Re: Any actor or coroutine implementations for Cocoa?
- Subject: Re: Any actor or coroutine implementations for Cocoa?
- From: "Michael Ash" <email@hidden>
- Date: Tue, 29 Apr 2008 22:16:19 -0400
On Tue, Apr 29, 2008 at 8:26 PM, Jens Alfke <email@hidden> wrote:
> I completely derailed my regular project and just worked on coroutines all
> day. Here's what I've got so far.
>
> * libCoroutine does not build as-is on Mac OS X 10.5. (It's trying to
> implement its own ucontext API, which then has name collisions with the one
> that's already in the OS.)
>
> * I tweaked some #ifdefs and got libCoroutine to run, but any nontrivial
> uses of it crashed hard.

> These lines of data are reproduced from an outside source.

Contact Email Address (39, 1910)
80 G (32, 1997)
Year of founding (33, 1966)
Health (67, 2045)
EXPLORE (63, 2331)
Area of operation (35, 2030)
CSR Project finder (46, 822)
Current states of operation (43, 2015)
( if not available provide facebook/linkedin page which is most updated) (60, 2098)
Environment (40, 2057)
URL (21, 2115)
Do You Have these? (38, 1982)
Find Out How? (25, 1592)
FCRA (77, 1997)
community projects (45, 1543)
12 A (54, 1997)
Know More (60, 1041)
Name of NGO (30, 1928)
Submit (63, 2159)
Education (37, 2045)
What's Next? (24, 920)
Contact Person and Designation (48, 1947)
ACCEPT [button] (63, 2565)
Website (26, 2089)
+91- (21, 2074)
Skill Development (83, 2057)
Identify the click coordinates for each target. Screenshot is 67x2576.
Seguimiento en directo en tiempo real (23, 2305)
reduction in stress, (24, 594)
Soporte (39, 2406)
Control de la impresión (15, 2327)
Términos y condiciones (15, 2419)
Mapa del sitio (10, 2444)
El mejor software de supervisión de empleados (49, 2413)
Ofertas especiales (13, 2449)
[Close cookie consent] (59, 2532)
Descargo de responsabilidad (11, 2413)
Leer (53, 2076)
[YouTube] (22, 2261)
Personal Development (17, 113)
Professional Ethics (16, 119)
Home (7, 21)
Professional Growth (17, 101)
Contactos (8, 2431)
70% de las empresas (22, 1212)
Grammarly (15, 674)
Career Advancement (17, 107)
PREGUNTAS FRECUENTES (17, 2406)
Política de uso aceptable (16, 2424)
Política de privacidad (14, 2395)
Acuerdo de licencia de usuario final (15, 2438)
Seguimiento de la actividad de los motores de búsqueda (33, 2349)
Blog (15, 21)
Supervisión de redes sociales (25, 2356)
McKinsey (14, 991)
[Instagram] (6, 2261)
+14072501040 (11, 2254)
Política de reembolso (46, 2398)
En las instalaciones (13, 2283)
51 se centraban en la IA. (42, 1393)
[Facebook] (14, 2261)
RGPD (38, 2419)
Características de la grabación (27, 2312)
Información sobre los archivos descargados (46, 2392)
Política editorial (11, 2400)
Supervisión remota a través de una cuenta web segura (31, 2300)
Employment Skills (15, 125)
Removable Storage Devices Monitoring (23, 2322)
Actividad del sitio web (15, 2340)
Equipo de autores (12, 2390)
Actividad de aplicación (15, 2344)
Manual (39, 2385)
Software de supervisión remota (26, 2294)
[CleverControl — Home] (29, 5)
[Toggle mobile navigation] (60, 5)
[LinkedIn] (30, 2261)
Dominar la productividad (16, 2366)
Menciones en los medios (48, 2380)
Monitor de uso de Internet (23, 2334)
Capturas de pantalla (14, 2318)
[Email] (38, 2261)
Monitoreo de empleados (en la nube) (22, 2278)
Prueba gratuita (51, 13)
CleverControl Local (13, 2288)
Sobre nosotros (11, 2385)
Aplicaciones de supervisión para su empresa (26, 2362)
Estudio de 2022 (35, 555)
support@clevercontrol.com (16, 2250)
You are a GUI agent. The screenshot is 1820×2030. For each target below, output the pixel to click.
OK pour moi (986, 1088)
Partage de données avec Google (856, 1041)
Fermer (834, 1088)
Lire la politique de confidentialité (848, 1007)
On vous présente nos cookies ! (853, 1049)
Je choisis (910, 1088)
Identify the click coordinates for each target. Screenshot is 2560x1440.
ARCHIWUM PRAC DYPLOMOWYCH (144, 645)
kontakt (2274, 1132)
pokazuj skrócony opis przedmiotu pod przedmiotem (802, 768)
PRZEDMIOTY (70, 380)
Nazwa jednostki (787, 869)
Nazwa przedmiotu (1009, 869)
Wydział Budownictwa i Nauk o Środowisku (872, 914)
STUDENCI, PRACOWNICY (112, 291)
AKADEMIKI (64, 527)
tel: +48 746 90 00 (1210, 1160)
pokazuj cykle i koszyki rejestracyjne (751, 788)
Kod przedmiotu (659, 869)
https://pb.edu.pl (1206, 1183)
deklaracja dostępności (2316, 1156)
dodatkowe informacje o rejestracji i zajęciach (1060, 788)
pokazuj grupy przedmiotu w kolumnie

Several hours later I tracked this down to what
> appears to be a bug in the system header <sys/_structs.h>. Fortunately it
> was easy to work around. (I've posted a message to the darwin-userlevel
> mailing list asking about this.)
>
> * Since I was already modifying libCoroutine, and since 90% of its code is
> just for cross-platform compatibility, I tweezed out just the part that's
> necessary for Mac OS X and made my own "CoroX.c". It's only 150 lines of
> code. I can actually read it and understand what it's doing. (I've kept
> Steve's copyright notice and made it clear this is a derivative work.)
>
> * Then I wrote an Objective-C API around it. Only 140 lines. Here's the
> header:
>
> http://mooseyard.com/hg/hgwebdir.cgi/Actors/file/tip/Coroutines/MYCoroutine.h
>
> * Finally I put this into a Mercurial repository and hosted it on my
> website:
> http://mooseyard.com/hg/hgwebdir.cgi/Actors/
> If you use Mercurial, you can just clone from the above URL to get a local
> repo. If you don't, you can use the "files" or "zip" links on that web page
> to browse or download the code.
>
> Next I'd like to implement a simpler "generator" style API (where a
> coroutine calls "yield" to return a value to its caller) since that's easier
> for me to get my head around than the general model where every coroutine
> chooses which one to run next. From there, actors shouldn't be too hard to
> do.
>
> One potential problem is the interaction with Cocoa features that
> implicitly rely on the stack: exceptions and autorelease pools. I suspect
> that coroutines will confuse both of those.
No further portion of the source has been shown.